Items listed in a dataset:
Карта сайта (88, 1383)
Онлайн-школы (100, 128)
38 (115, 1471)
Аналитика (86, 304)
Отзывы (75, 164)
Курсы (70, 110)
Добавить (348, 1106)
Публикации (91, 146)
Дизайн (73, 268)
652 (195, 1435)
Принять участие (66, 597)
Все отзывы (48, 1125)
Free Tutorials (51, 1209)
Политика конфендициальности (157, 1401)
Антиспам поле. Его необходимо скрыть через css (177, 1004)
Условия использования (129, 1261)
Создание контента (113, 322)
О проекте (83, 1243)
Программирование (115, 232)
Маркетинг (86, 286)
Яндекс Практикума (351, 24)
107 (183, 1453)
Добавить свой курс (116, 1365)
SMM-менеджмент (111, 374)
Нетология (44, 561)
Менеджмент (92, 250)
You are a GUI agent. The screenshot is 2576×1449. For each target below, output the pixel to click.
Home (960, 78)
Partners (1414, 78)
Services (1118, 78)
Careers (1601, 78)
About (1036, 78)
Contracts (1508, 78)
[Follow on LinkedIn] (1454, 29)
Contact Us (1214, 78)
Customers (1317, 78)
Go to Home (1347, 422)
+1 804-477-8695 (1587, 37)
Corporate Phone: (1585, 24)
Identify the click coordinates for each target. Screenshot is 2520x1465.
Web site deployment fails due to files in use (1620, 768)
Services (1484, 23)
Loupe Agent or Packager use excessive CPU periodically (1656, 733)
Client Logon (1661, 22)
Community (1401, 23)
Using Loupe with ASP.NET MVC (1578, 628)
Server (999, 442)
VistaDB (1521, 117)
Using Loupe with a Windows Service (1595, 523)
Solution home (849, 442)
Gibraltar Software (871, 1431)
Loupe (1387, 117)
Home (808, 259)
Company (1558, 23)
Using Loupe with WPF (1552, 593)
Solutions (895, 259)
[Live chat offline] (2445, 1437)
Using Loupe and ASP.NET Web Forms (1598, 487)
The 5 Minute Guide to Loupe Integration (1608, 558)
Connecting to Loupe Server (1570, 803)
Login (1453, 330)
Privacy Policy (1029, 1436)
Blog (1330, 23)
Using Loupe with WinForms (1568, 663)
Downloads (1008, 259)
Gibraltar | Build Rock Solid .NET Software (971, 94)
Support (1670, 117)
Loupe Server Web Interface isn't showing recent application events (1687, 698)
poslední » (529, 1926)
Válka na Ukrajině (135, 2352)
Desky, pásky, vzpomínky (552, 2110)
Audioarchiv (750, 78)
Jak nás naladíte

» TASK DESCRIPTION:
Only the lines containing "with" are needed; copy each of them from the data.

» SOLUTION TO THIS TASK:
Using Loupe with ASP.NET MVC (1578, 628)
Using Loupe with a Windows Service (1595, 523)
Using Loupe with WPF (1552, 593)
Using Loupe with WinForms (1568, 663)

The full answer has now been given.